Azman University
- Motto: Driven by innovation
- Type: Private university
- Established: 2023
- Founder: Alh Dr. Abdulmunaf Yunusa Sarina
- Accreditation: NUC
- Chairman: Alh Dr. Abdulmunaf Yunusa Sarina
- Chancellor: Prince Arthur Eze
- Vice-Chancellor: Prof. Fatima Batul Mukhtar
- Location: Kano, Kano State, Nigeria
- Campus: Urban;
- Website: https://www.azmanuniversity.edu.ng/

= Azman University, Kano =

Azman University Kano is a private university located in Kano, Nigeria. It was established in 2023 and offers various undergraduate and postgraduate programs in fields such as health sciences, social and management sciences, agriculture, engineering, aviation, arts, and humanities.

== History and Foundation ==

The founder of Azman University Kano is Alh. (Dr.) Abdulmunaf Yunusa Sarina, a Nigerian businessman and philanthropist. He created the university in 2023 with the aim of providing education and problem-solving skills to the young people of Nigeria. He also serves as the Pro-Chancellor of the university.

== Academic Offerings ==

Azman University Kano has a range of academic programs in different disciplines. The programs cover areas such as health sciences, social and management sciences, agriculture, engineering, aviation, arts, and humanities.

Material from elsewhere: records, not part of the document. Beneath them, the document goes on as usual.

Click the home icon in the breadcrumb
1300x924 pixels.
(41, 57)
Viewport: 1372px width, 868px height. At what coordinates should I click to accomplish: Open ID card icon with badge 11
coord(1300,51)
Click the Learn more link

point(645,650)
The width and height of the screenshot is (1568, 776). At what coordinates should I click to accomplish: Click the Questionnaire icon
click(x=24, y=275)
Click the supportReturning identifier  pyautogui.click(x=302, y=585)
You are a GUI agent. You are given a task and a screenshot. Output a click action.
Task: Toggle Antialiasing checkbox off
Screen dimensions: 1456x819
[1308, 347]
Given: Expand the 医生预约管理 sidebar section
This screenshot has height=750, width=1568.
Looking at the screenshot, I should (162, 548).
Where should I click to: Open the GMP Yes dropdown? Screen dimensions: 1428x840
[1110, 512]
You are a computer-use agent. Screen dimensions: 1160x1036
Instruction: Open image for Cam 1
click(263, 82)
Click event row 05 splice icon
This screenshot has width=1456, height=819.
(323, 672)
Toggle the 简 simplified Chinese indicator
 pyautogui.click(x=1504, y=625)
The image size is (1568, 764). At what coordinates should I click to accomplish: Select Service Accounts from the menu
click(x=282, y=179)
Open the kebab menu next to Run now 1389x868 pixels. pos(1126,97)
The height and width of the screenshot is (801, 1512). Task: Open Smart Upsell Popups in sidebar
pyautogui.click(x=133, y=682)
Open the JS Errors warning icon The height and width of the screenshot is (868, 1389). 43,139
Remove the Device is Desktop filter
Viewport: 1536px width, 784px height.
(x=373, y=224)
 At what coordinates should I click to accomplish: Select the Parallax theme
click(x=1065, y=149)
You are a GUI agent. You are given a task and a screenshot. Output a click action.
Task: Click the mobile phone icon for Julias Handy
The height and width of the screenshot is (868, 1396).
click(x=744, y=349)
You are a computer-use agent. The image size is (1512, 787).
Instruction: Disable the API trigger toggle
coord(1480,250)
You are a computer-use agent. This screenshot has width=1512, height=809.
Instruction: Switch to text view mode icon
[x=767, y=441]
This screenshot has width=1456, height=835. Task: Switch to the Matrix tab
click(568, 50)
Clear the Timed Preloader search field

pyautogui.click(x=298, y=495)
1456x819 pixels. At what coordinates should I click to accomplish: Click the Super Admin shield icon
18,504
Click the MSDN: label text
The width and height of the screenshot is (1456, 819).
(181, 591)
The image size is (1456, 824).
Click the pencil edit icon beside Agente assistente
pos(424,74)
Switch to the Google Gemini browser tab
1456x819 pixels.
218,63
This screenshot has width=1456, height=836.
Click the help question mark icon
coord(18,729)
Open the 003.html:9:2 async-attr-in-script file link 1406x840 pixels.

=== Faculty of Computing and Science ===

- B.Sc. Biotechnology
- B.Sc. Microbiology
- B.Sc. Computer Science
- B.Sc. Cybersecurity
- B.Sc. Data Science
- B.Sc. Information Technology
- B.Sc. Software Engineering

=== Faculty of Management and Social Sciences ===

- B.Sc. Accounting
- B.Sc. Economics
- B.Sc. Public administration
- B.Sc. Aviation management
- B.Sc. Entrepreneurship
- B.Sc. Aviation security
- B.Sc. International relations
- B.Sc. Business management
- B.Sc. Procurement management

=== Faculty of allied health sciences ===

- Health care administration & hospital management
- Environmental health sciences
- Health information management
- Public health

== Campus and Facilities ==

The university has facilities that support learning and teaching. The campus has infrastructure, libraries, laboratories, and recreational spaces for students and staff.

== Leadership ==
Alh. (Dr.) Abdulmunaf Yunusa Sarina is the founder and Pro-Chancellor of Azman University Kano. He oversees the direction and management of the university.